|
Какую-то псевдокуртуазную ерунду, амуров, наяд… И проклятое опийное масло красовалось и пахло рядом с нею, бесполезная, бездарная банка… Рене даже застонал от разочарования.
– Какой сюрприз! Доброе утро, Рене! – Аделаиса повернулась к нему, красная, с глупым лицом, с палитрой в руке, в переднике, запачканном краской. – Как же мало вы спали!
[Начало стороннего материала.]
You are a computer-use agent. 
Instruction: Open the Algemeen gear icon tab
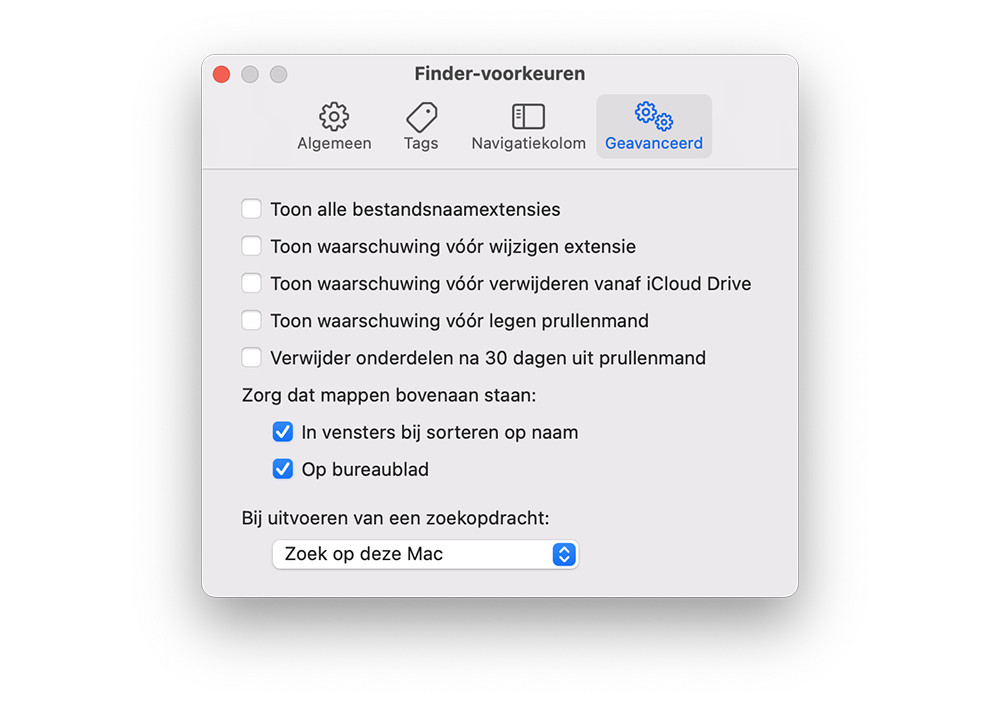click(x=334, y=116)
Рене поклонился и промолвил печально:
– Старики мало спят, фройляйн.
Краски, масла, растворители, уголь, сангина, чёртова сепия – всё художничье, всё бесполезное.
На стенах висели портреты, убогие, конечно же, наверняка каких-то Аделаисиных родственников. Тупые, дурно написанные рожи…
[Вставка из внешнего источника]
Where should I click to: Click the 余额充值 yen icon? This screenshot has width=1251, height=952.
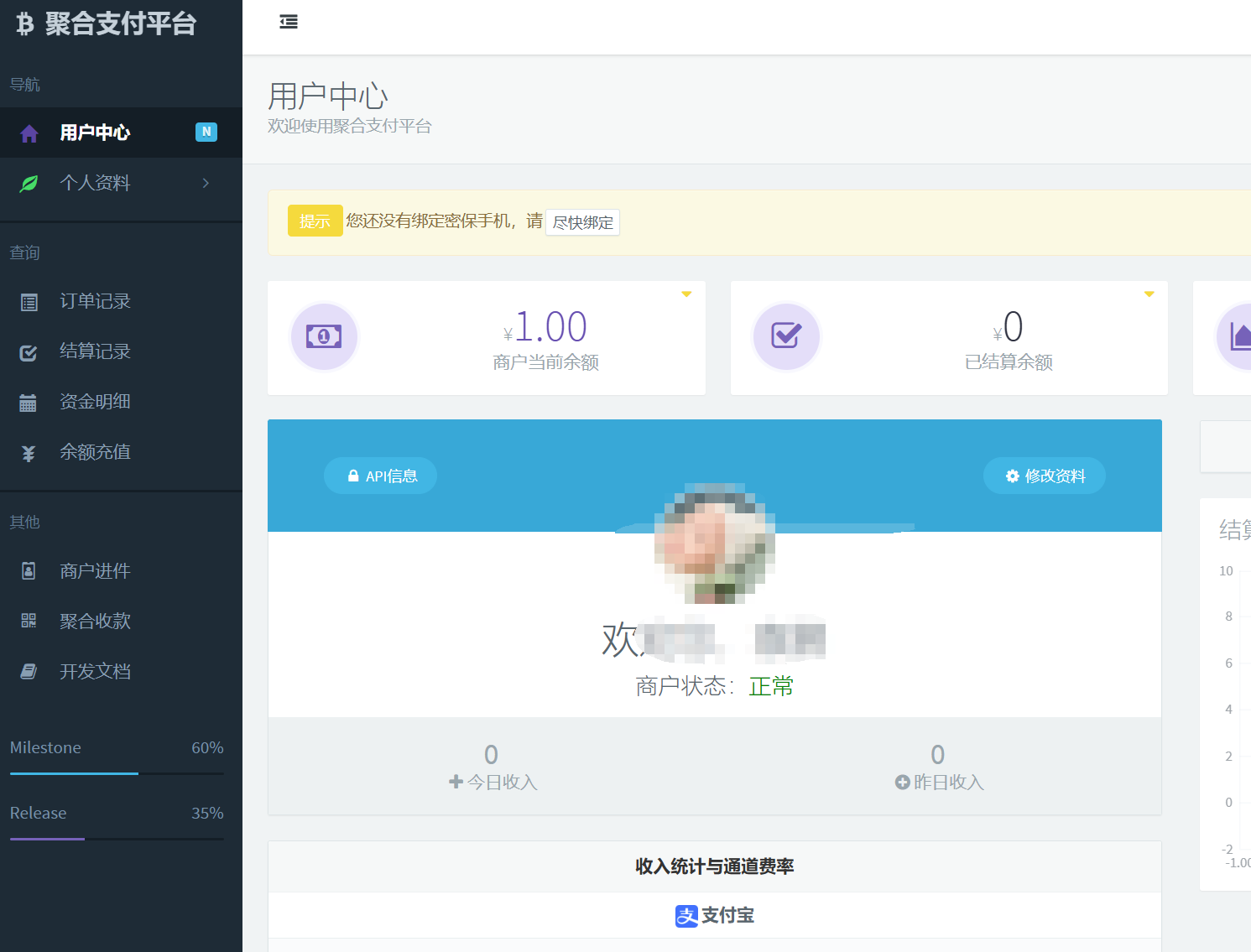point(29,452)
– Вы позволите взглянуть на портреты? – спросил Рене, больше из вежливости. Он чувствовал, что правое колено вот-вот расколется у него, как яичная скорлупа. – Вдруг отыщется среди них мой ненаглядный Арман Жозеф Мот Десэ-Мегид?
– Непременно отыщется. Вот он, справа.
Рене запрокинул голову, вгляделся. Портреты были ужасненькие, ещё хуже, чем те, что некогда выходили из-под пера петербуржского лейб-живописца Луи Каравака. Головы кривые, глаза не на месте. И носы – дай бог, если просто на боку. А ручки – ни дать ни взять вязанки баварских сосисок. Но те господа, из кирхи, с майолики – Рене их сразу узнал. Они у художницы получились. Вот Война, вот Голод, вот Чума. И Смерть – тот самый Мот Десэ-Мегид. Похож – и на майолику, и на себя. Девчонка бездарна, но именно эта модель ей удалась, и на удивление недурно. Он такой и был, Десэ-Мегид, на тех древних гравюрах, что листал Рене давным-давно, во времена своего алхимического ученичества. Значит, таков он и сейчас…
– Узнали?
– Узнал.
Рене приложил платок к глазам, осторожно, чтобы не размазать краску.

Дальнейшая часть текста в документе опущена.